- [Written task A]
Count the lines of the records below that contain the string "label", and reply with the number only.

- [Page extract]
╔══

Updated on 2024-11-11 GMT+08:00

Usage Process

ModelArts Lite Cluster offers hosted Kubernetes clusters with pre-installed AI development and acceleration plug-ins. These elastic clusters allow you to access AI resources and tasks in a cloud-native environment. You can directly manage nodes and Kubernetes clusters within the resource pools. This document shows how to get started.

Figure 1 Resource pool architecture

This figure shows Lite Cluster architecture. To use Lite Cluster, start by purchasing a CCE cluster. Lite Cluster then manages resource nodes within this CCE cluster. After you purchase a Lite cluster on the ModelArts console, ModelArts manages the CCE cluster within a resource pool and creates compute nodes (BMSs/ECSs) based on the specifications you set. These nodes are then managed by CCE, and ModelArts installs necessary plug-ins (such as npuDriver and os-node-agent) in the CCE cluster. Once you have acquired a Lite Cluster resource pool, you can configure resources and upload data to the cloud storage service. When you require cluster resources, you can use the kubectl tool or Kubernetes APIs to submit jobs. Additionally, ModelArts offers scaling and driver upgrade to streamline cluster resource management.

Figure 2 Usage process

To use Lite Cluster, follow these steps:

  1. Resource subscription: Apply for the required specifications, configure permissions, and purchase Lite Cluster resources on the ModelArts console. For details, see Enabling Lite Cluster Resources.
  2. Resource configuration: After acquiring resources, set up network, storage, and drivers. For details, see Configuring Lite Cluster Resources.
  3. Resource usage: Once configured, use cluster resources for training and inference. For details, see Using Lite Cluster Resources.

╚══

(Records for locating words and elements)
╔══

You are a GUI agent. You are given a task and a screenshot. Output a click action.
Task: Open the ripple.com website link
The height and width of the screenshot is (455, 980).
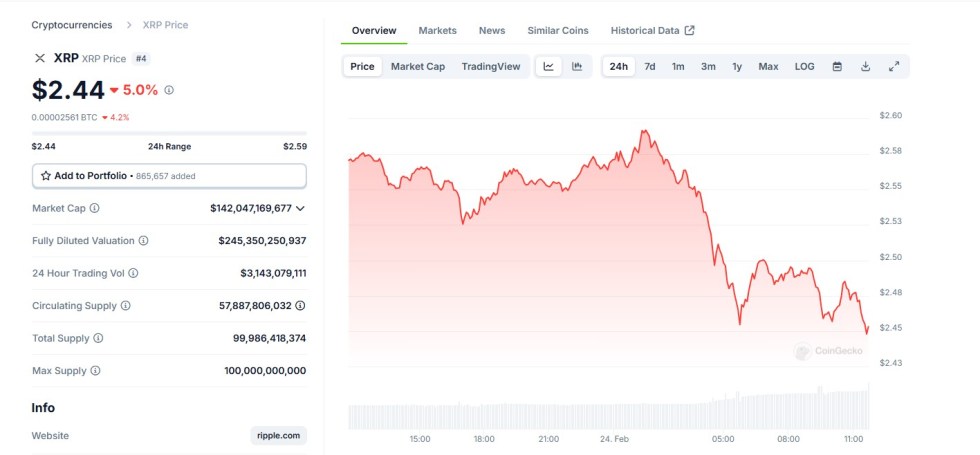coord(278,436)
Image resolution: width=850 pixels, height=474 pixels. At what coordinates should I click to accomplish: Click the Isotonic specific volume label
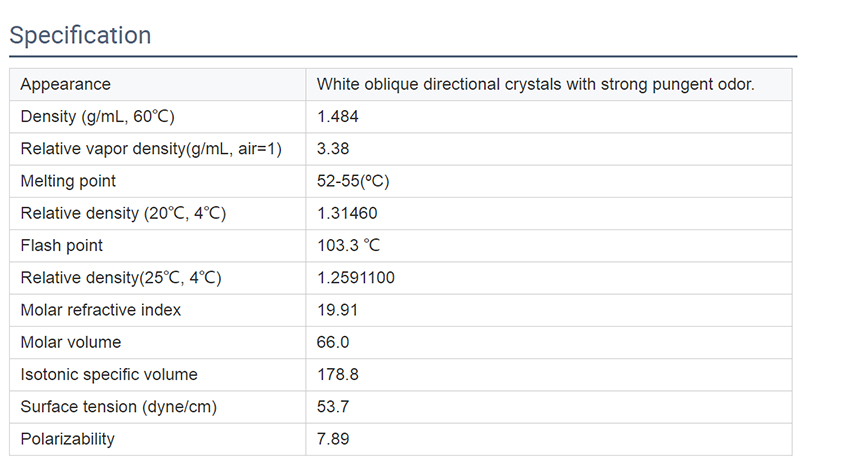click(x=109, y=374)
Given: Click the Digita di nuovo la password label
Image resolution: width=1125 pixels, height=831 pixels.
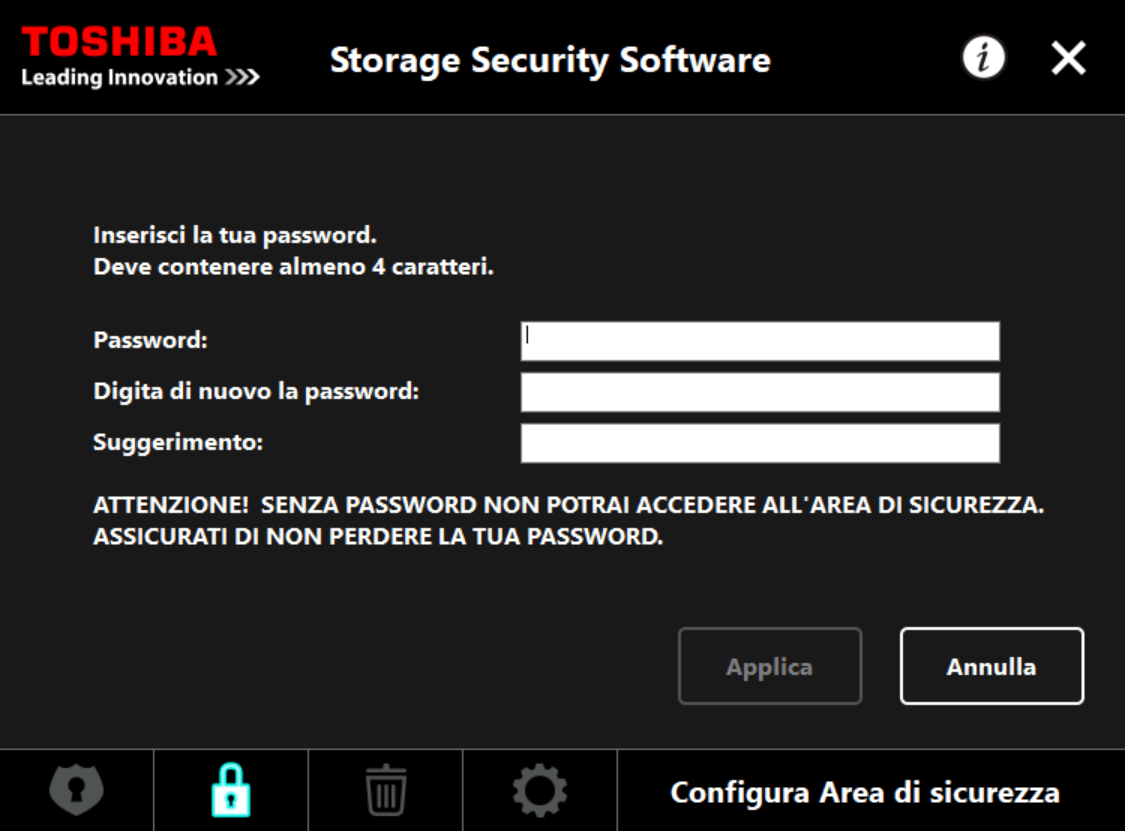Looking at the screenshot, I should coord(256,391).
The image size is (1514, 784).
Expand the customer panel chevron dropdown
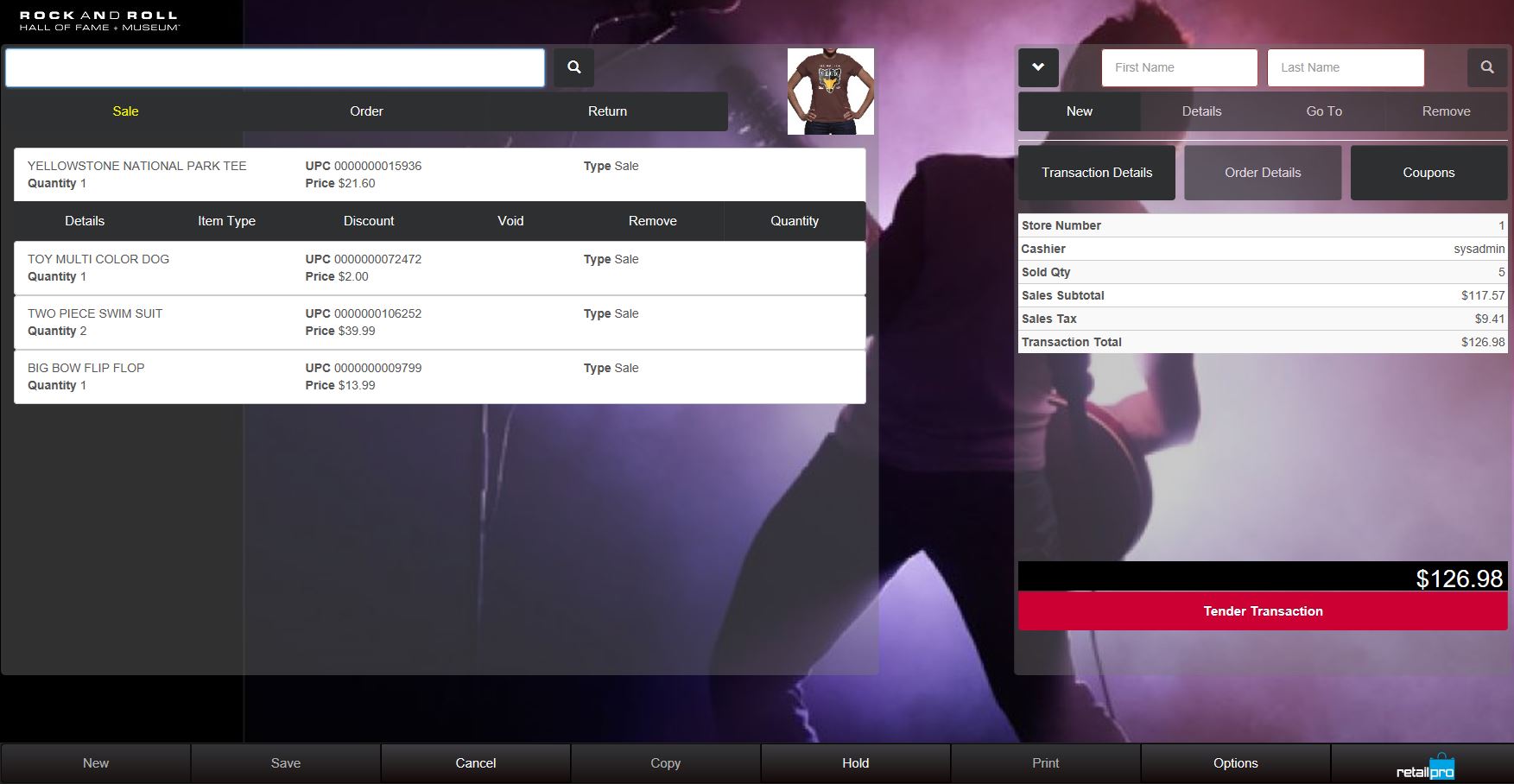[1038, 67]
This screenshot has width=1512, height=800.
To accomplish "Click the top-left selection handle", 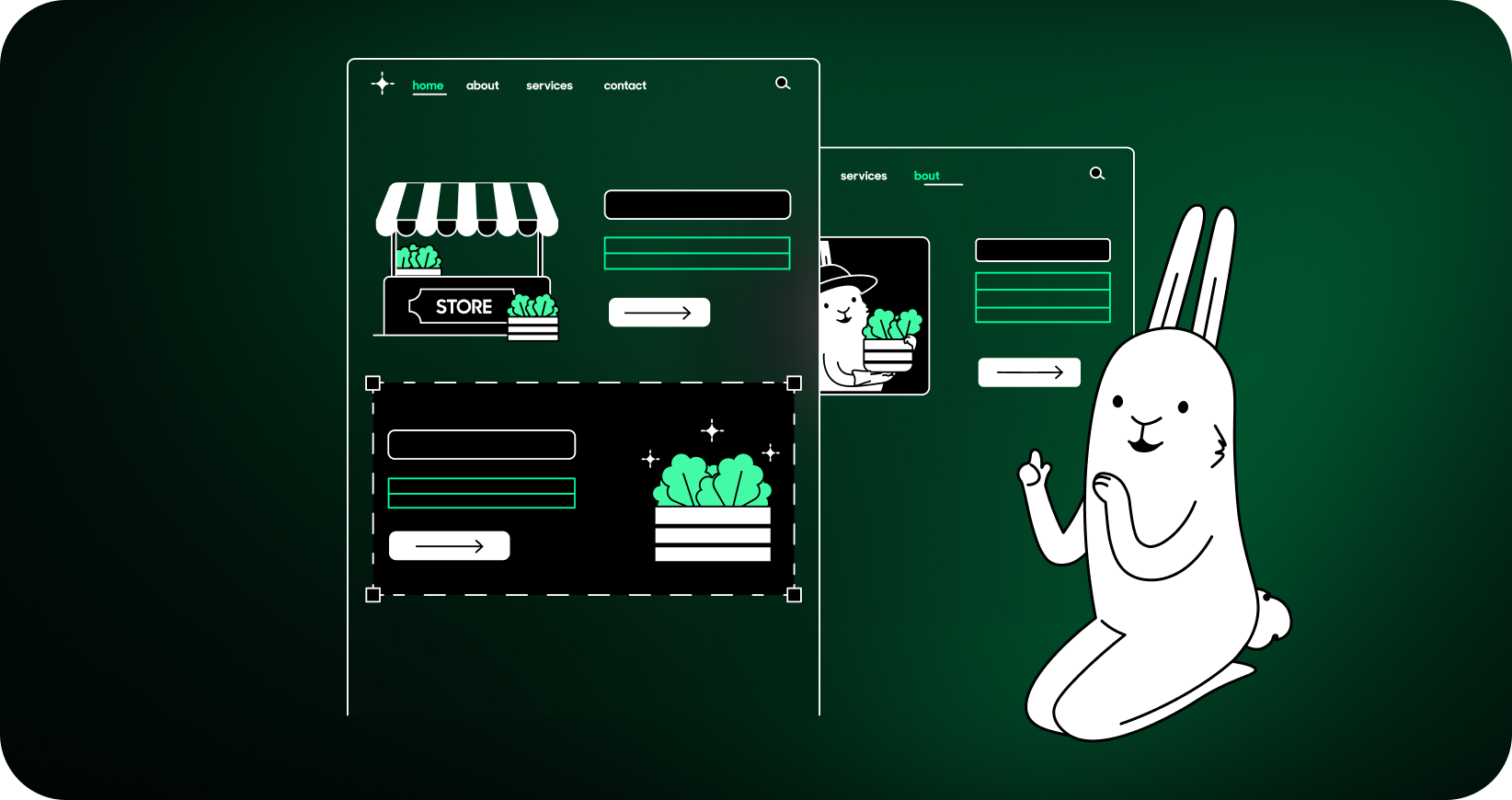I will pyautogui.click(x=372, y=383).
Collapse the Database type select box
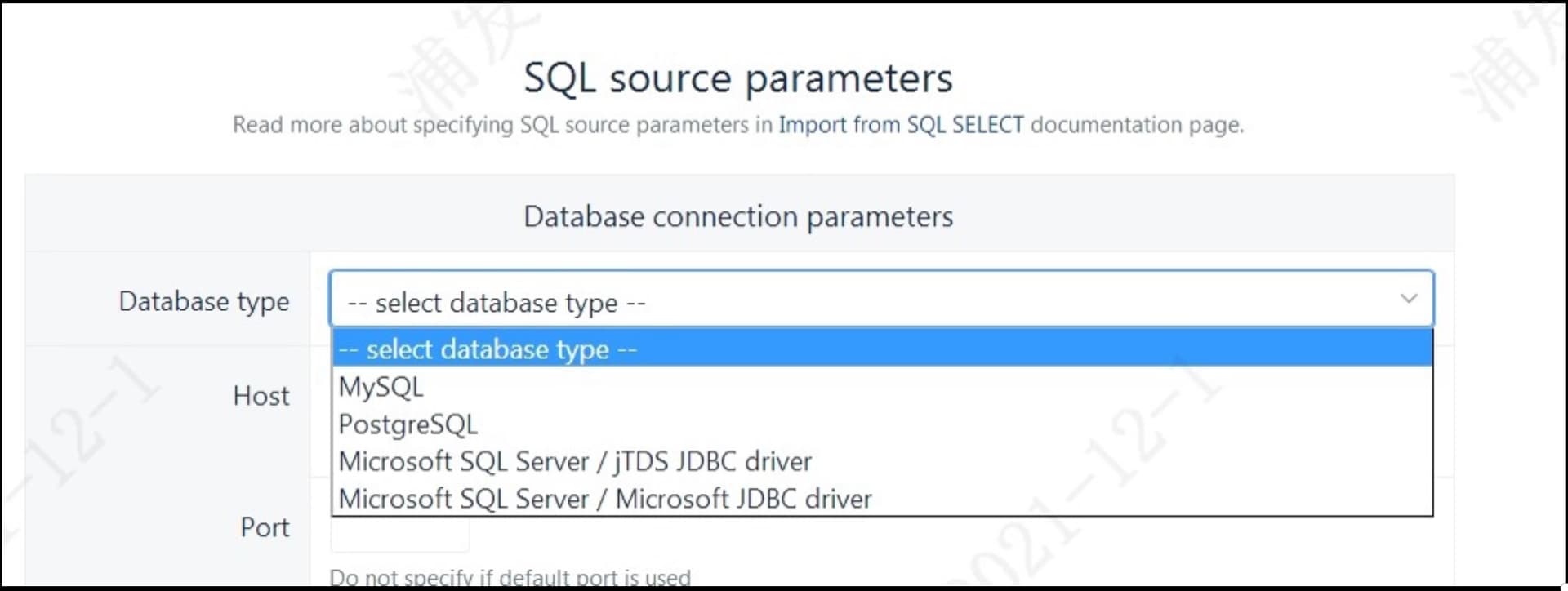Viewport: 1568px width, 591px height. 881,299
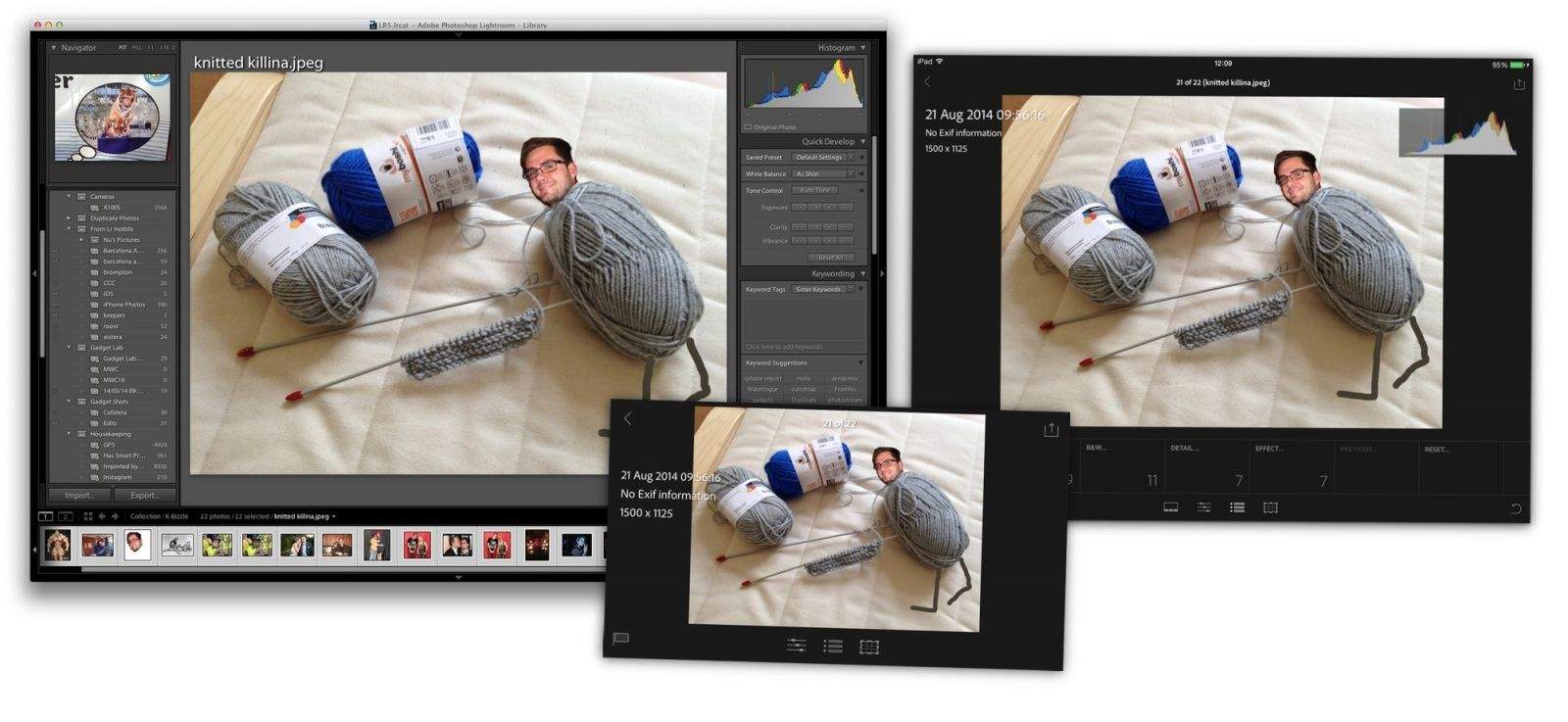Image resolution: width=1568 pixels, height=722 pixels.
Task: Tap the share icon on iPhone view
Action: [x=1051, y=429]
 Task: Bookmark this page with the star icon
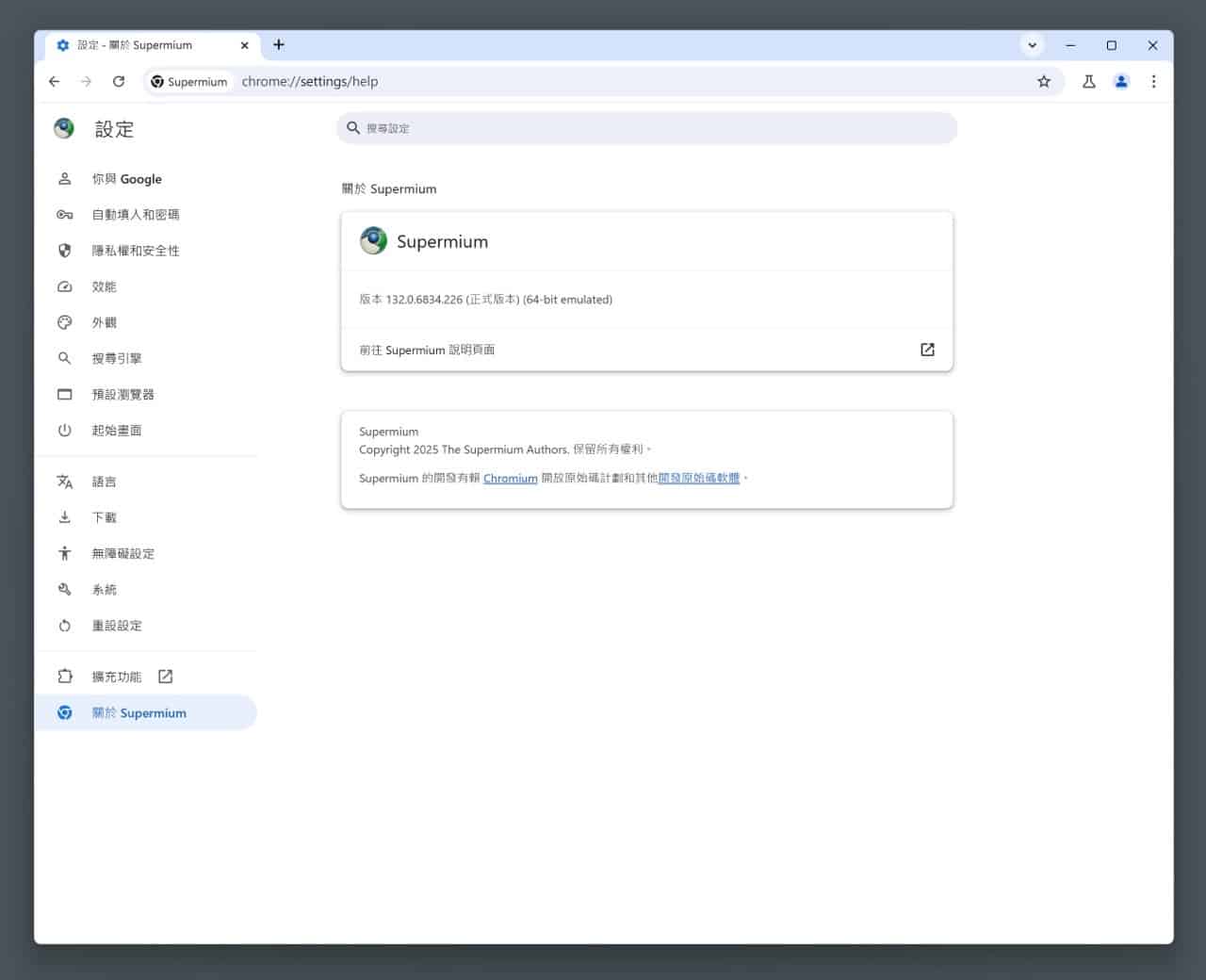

╚══

- [Written task B]
Decide whether each statement agrees with the Lite Cluster usage page above. Answer yes or no for each, and quote the deciding words from the page. (i) Using Lite Cluster begins with purchasing a CCE cluster. (ii) After creation, the compute nodes are managed by ModelArts rather than CCE. (iii) Jobs can be submitted to the cluster with the kubectl tool.

- [Written answer A]
2

- [Written answer B]
(i) Yes: "To use Lite Cluster, start by purchasing a CCE cluster."
(ii) No: "These nodes are then managed by CCE"
(iii) Yes: "you can use the kubectl tool or Kubernetes APIs to submit jobs."